"Let us honour if we can
The vertical man
Though we value none
But the horizonatal one."
WH Auden
Over the last few months, I've been having some interesting conversations with various people involved with cancer research and have been impressed with how many are going about looking at the clinical trial conundrum with a new and fresher lens. Sometimes doing the same thing repeatedly isn't always in the best interests of everyone, the researchers, doctors, patients, manufacturers, regulatory authorities.
The good news is that there are some new initiatives being discussed that break the mould from just looking at either first-line metastatic or relapsed, refractory disease as the first port of call in a isolationist nihilistic approach. This is good news and I'm hoping that more people taking on a broader, more holistic perspective will change the kaleidoscope of collective thinking.
Think about it.
What happens when patients stop adhering to therapy? How does that affect outcomes? What education is needed to help address this? Who should provide the education? Giving out pills boxes and chips in lids isn't going to change much without a link to why it matters.
At the recent EHA meeting, Jan Geissler gave an excellent overview of the broader factors affecting patients in two different sessions from the patient perspective. I hope it opened many physicians eyes to some of the underlying issues. This issue is nowhere near as simple as many may think. In a different session, David Mahon gave a fascinating talk on the impact of patient adherence on outcomes in CML based on some serious research. As one might expect, they were affected negatively, but the shocking piece of information was how many physicians encouraged dose holidays or skipping a dose, saying it wouldn't matter. This creates the wrong impression to start with.
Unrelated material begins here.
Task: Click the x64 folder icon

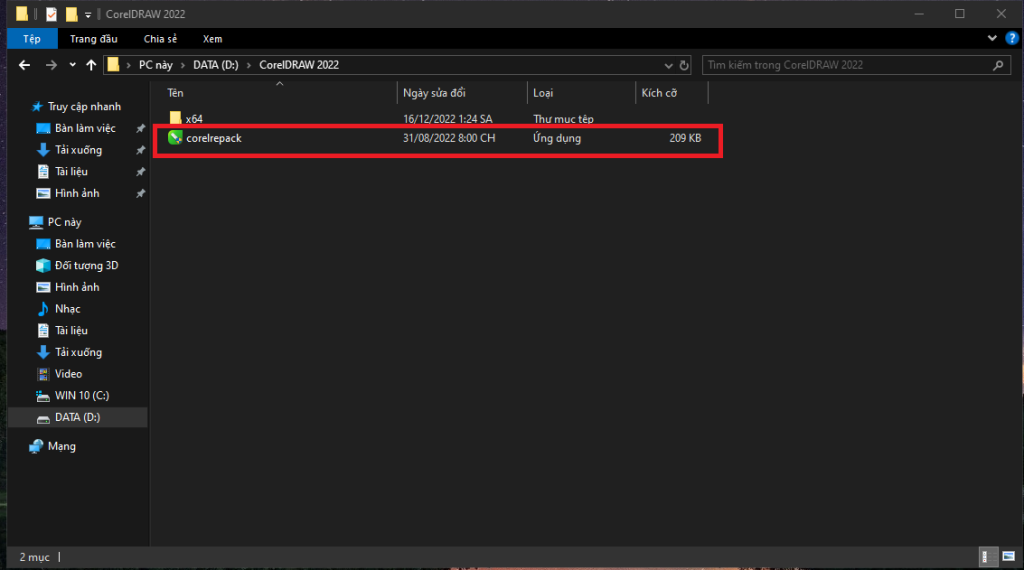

More recently, the news that compliance with chronic tamoxifen therapy for treatment of hormone sensitive breast cancer is often poor, is not a surprise given the tolerability issues associated with the drug, but what is surprising is how little take-up this made in the medical news (HT Jody Schoger). How many women had a poorer outcome from their hormone treatment as a result of less than 90% compliance? What can be done about it? Very little comment or analysis in the medical press or advocacy world ensued.
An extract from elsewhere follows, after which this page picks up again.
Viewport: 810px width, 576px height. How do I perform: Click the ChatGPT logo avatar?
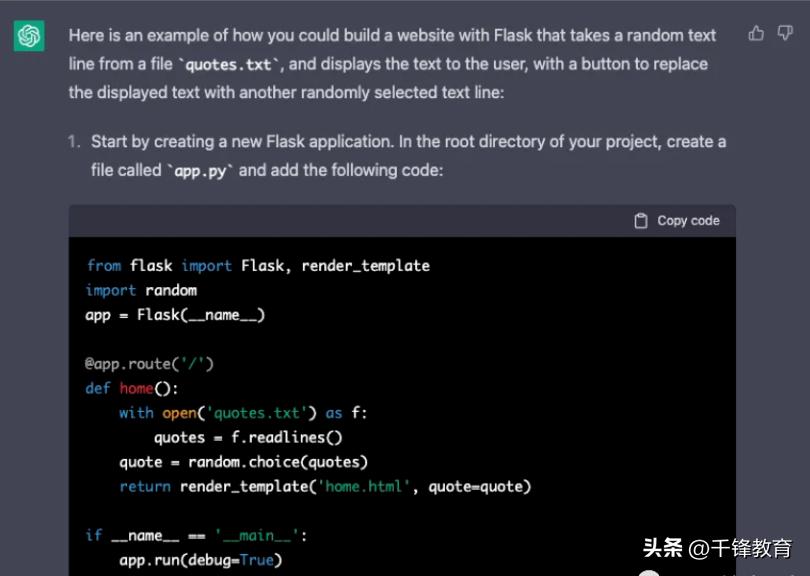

In the end, we need more creative leaders working on this problem, a greater synergy between translational and biology research with clinical practice, cross functional working groups that involve multiple stakeholders, including patient advocacy, working towards a common goal for the greater good.
It is only when all of these factors come together in multi-functional teams that faster and better progress in cancer outcomes, in terms of both survival and quality of life, will ultimately be made. Where's that Cowbell when you need it?
What are you doing to help change things?